Un llibre d'Anthony Pym

Negotiating the Frontier: Translators and Intercultures in Hispanic History

 

The first half of this book was written in a village called Calaceite in Spanish, Calaceit in the Catalan spoken there. Movements between Calaceite and Calaceit are performed in the village all the time, from one street corner to another, one social class to another, one side of a secretly remembered Civil War to another, and on periodically defaced and refaced roadsigns, since the village is in a part of the franja or 'fringe' of Aragon settled by speakers of Catalan. This is a diglossic border community, located within any line that would separate Catalan from Castilian (the name we shall be using for what others term the Spanish language). Within that line there is even a sense of identity expressed in the non-names for the local language, which is syntactically a variety of Catalan but is depreciatively referred to as xaporiao ('patois' or even 'slapped together') or 'what we speak' ('Ja parles com nosaltres', they say. 'So you now speak like us.'). The variety within the border has no name; it might be a candidate for intercultural status.

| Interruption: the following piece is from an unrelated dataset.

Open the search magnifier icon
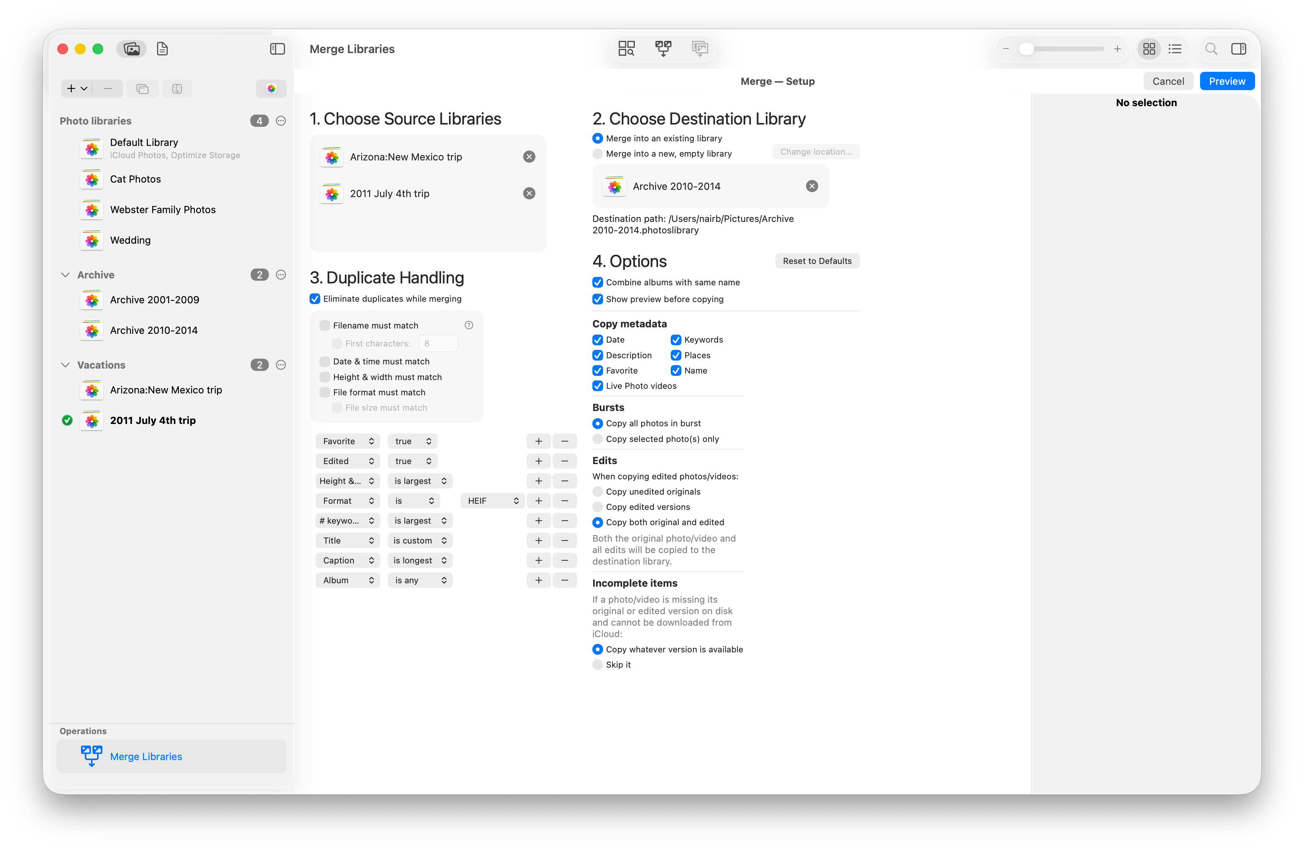1304x851 pixels. coord(1211,49)
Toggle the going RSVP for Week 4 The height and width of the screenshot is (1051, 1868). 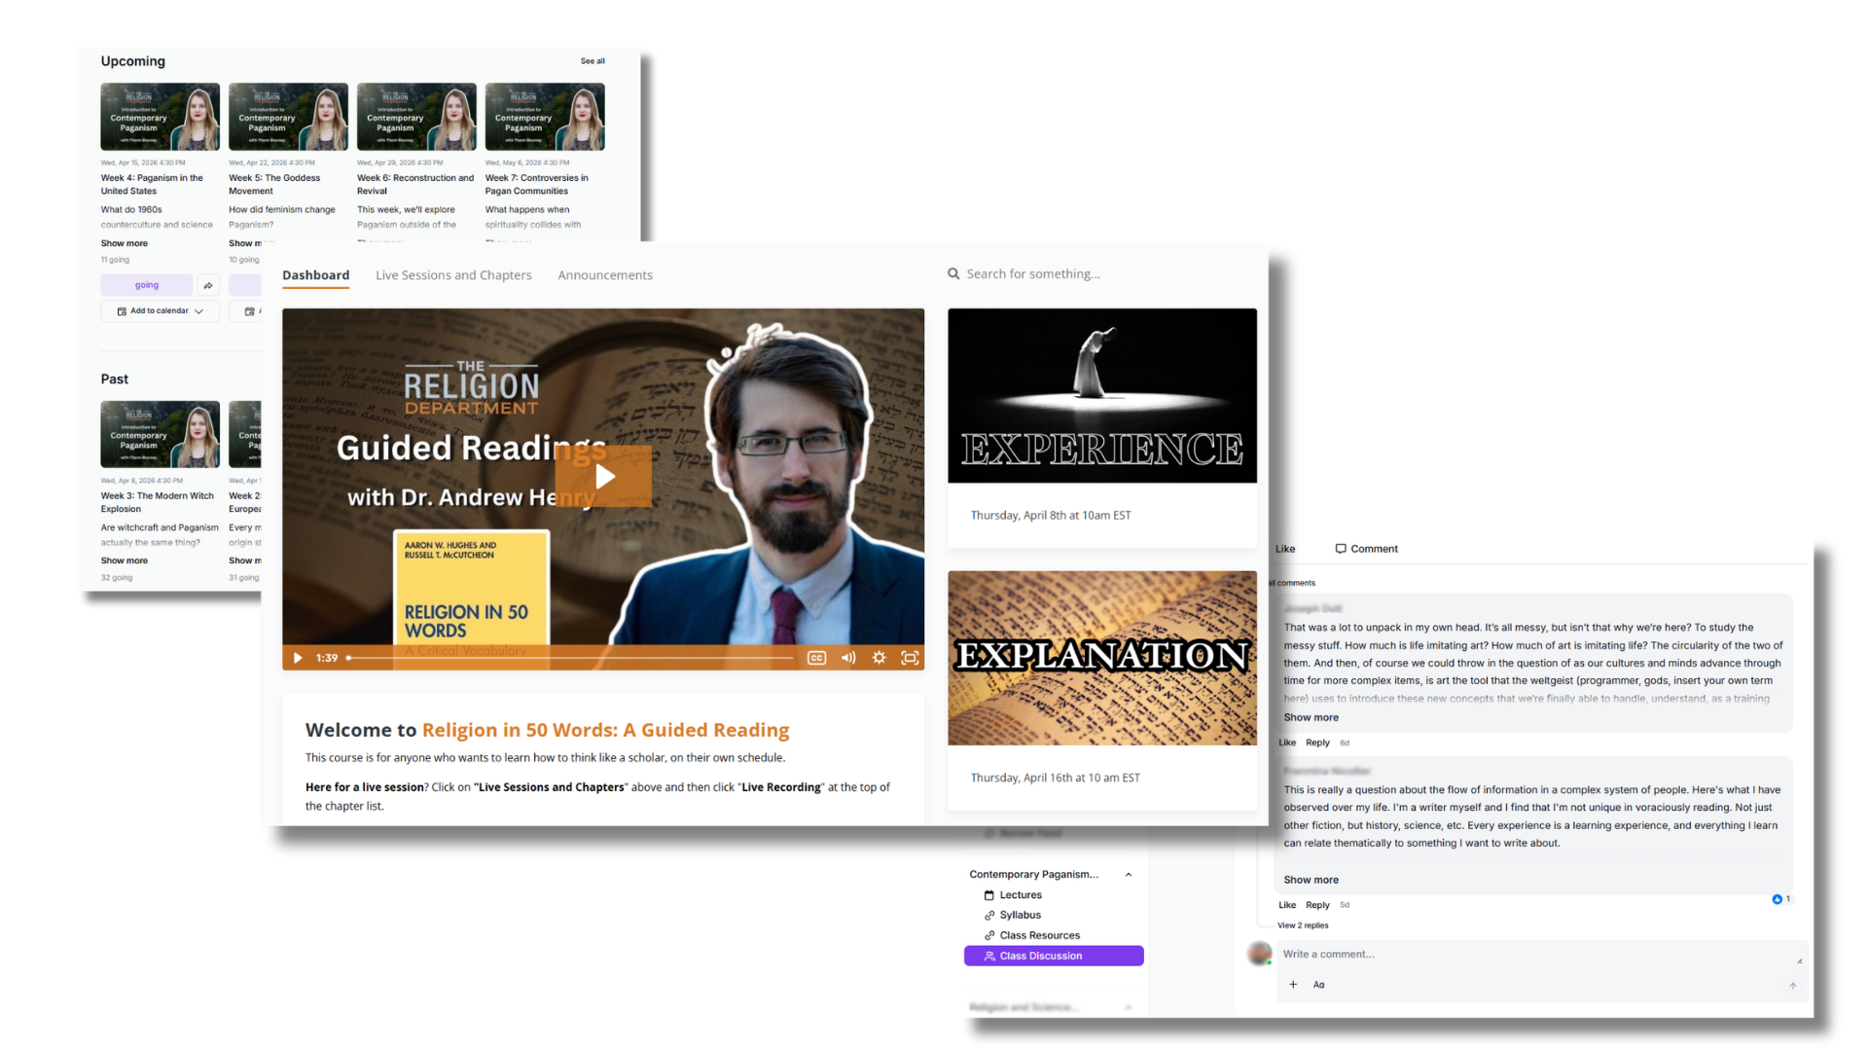[147, 285]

This village certainly has a border status, mixed languages, and a corresponding sense of unnamed identity. It is certainly quaint. But does it have any professional intermediaries? Does its livlihood actually depend on cross-cultural transfers? Could it usefully be called an interculture simply because of the border?

Those three questions must be answered in the negative. Although people in this village are certainly moving between languages on a daily basis, everyone understands both languages well enough to obviate any developed need for remunerated intermediaries. There are no professional intermediaries as such. No one is engaged to produce a discourse where the first person of 'I am from here' does not refer to the producer of the utterance. Nor is there any evidence that the village produces translators, no matter how metaphorically we take the term, simply because of its border status. It is an agricultural community; its olives, almonds and wine are sold in whatever language the buyer wants. To be sure, it has its separatists, who believe that authentic language and culture is on the Catalan side of the border; it has its regionalists, who identify more with the traditions of Aragon; and it has its nationalists, who call themselves Spanish. Yet there is nothing in this mix that particularly needs the name 'interculture.' More to the point, if the village were an interculture, most of the villages, towns and cities of Spain would have to be called intercultural as well, with various weightings of the same picturesque hybridity. True, this might usefully remind English-language readers that the world's societies are generally multilingual and subject to cultural overlapping. But the scope of our term 'interculture' would quickly become too powerful to answer our specific question.